Mais il y a l’autre hypothèse. L’échec électoral de 2007 serait un simple accident de l’histoire, indépendant de tout processus d’érosion, incontestable mais mineur. C’est la comète Dedecker qui aurait percuté le Belang et miné la confiance des partisans, au point de provoquer, ces derniers mois, une lente fuite des  » cerveaux  » vers la LDD (Lijst Dedecker). Autant le dire : si ça se confirme, le camp des démocrates aurait tout intérêt à se méfier. Depuis le premier  » dimanche noir « , celui du 24 novembre 1991, les idées de la droite extrême, raciste et xénophobe, aujourd’hui incapable de renoncer à son programme de renvoi au pays de l’importante communauté immigrée, ont contaminé la Flandre profonde. Tous les politologues l’admettent : le parti de Dewinter a déterminé l’agenda politique, imposé ses thèmes de prédilection (et rendu tabous les autres), forcé toutes les autres formations politiques à se radicaliser sur le plan institutionnel. La Flandre déteste ce constat, mais il paraît évident que le Nord aurait un autre profil, plus consensuel et ouvert, aujourd’hui, s’il n’avait tremblé durant plus de quinze ans à la perspective d’une arrivée au pouvoir de Dewinter et consorts. Lesquels ont ouvert une brèche permettant à des populistes comme Dedecker de s’engouffrer.
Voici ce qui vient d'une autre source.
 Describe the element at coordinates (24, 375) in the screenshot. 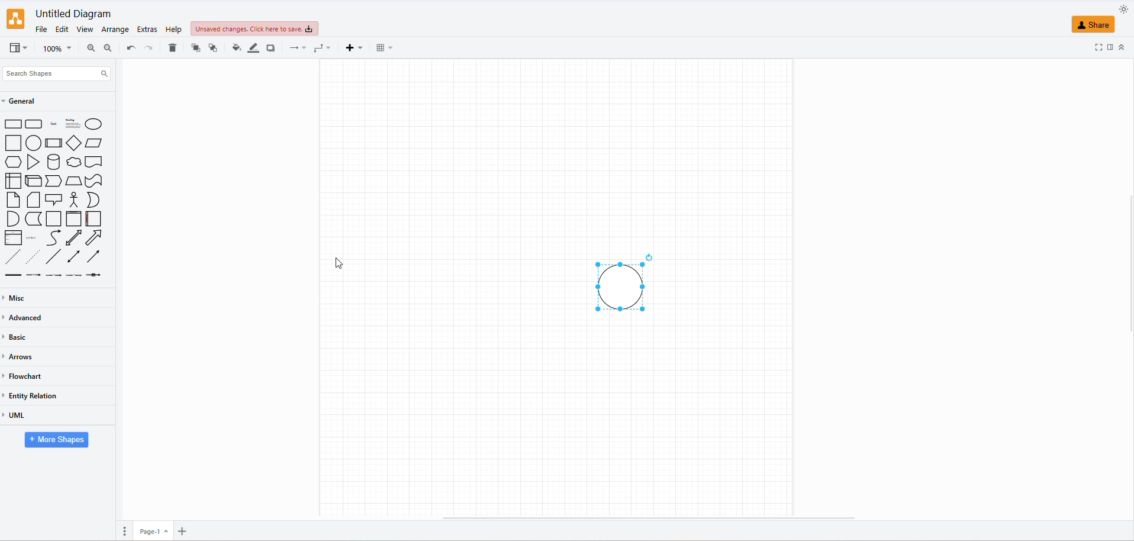

I see `FLOWCHART` at that location.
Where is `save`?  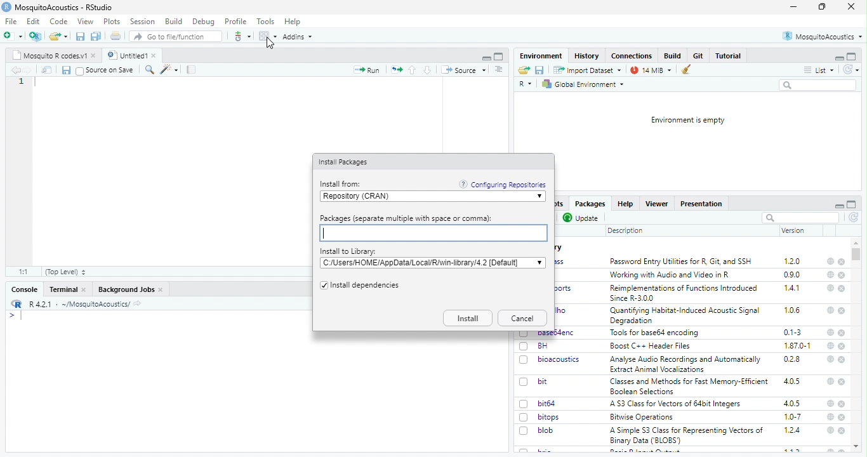
save is located at coordinates (66, 70).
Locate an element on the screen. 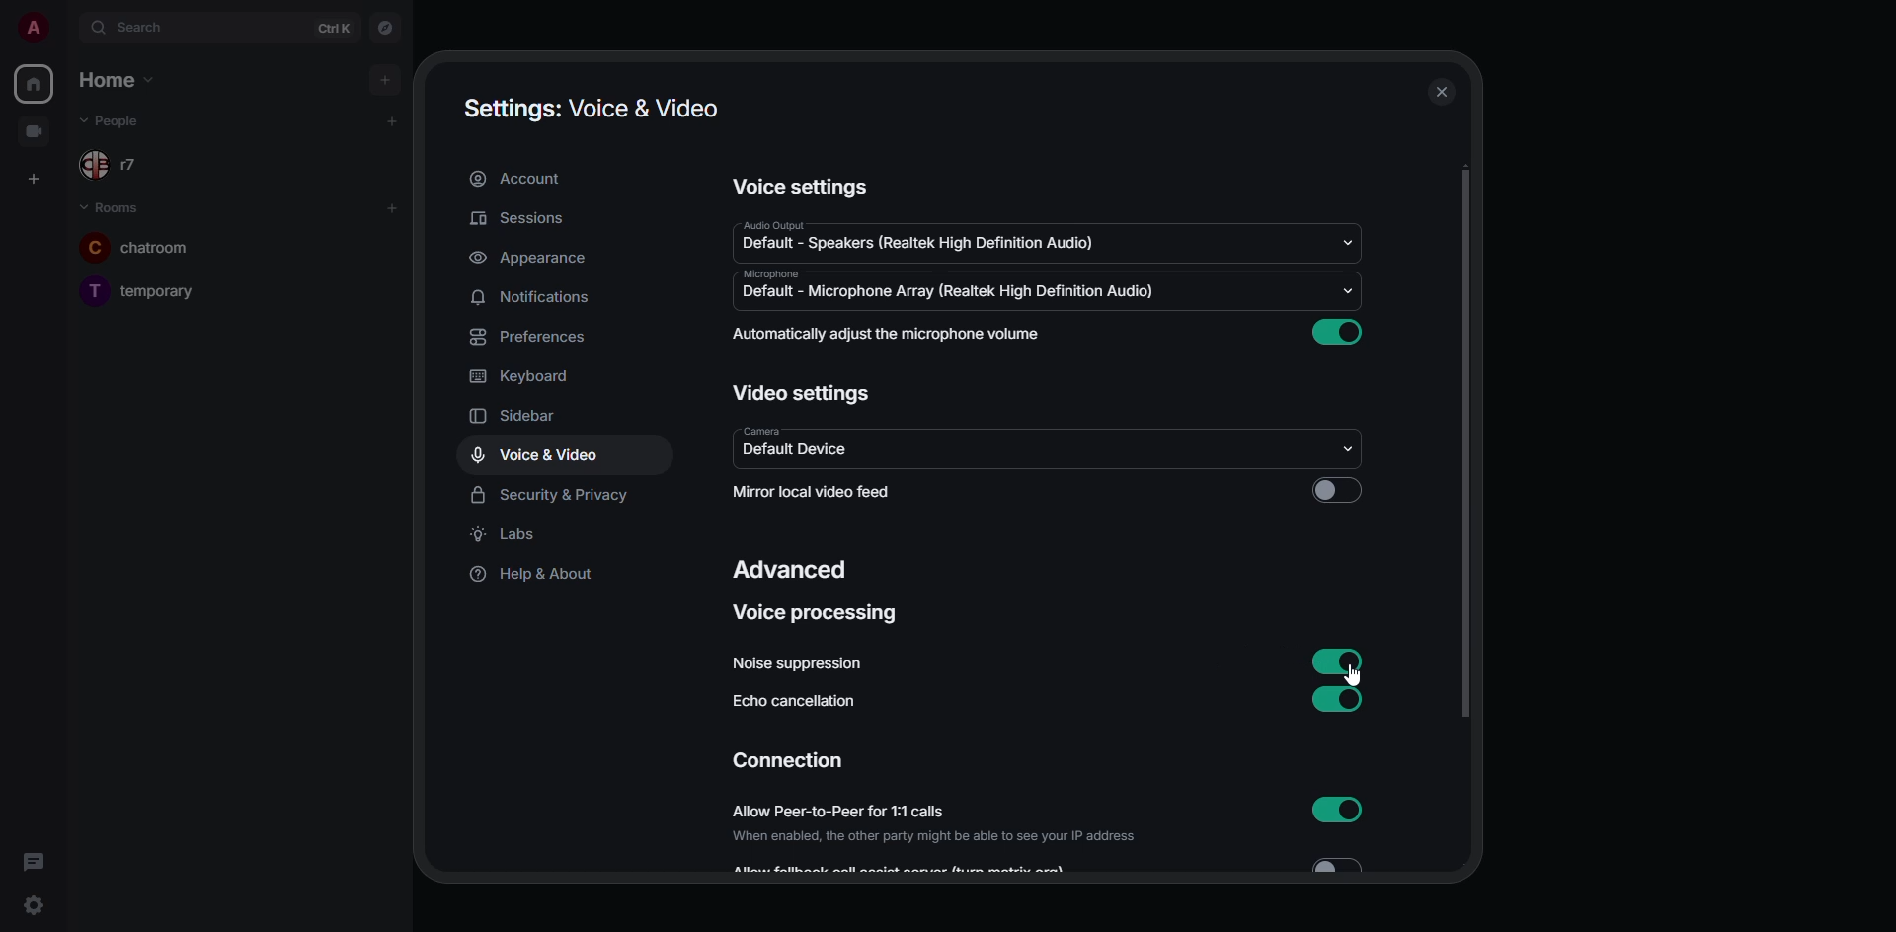  appearance is located at coordinates (531, 260).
Or que donneraient à l’avenir des alliances ponctuelles ou structurelles entre les uns et les autres, entre les extrémistes du VB et les radicaux de droite de la LDD ? Quel serait le poids politique de ce front flamand que les nationalistes de la N-VA (Nieuw-Vlaamse Alliantie) pourraient rejoindre dès qu’il s’agirait d’évoquer l’avenir institutionnel du pays ? Les partis traditionnels s’en font des sueurs froides, obligés de planifier de plus en plus grandes coalitions hétéroclites pour faire obstruction. Bien sûr, à l’image de  » Forza Flandria « , projet mort-né il y a un an, les rapprochements de ce type ont échoué jusqu’à présent. Mais, au Vlaams Belang, on y travaillerait chaque jour qui passe.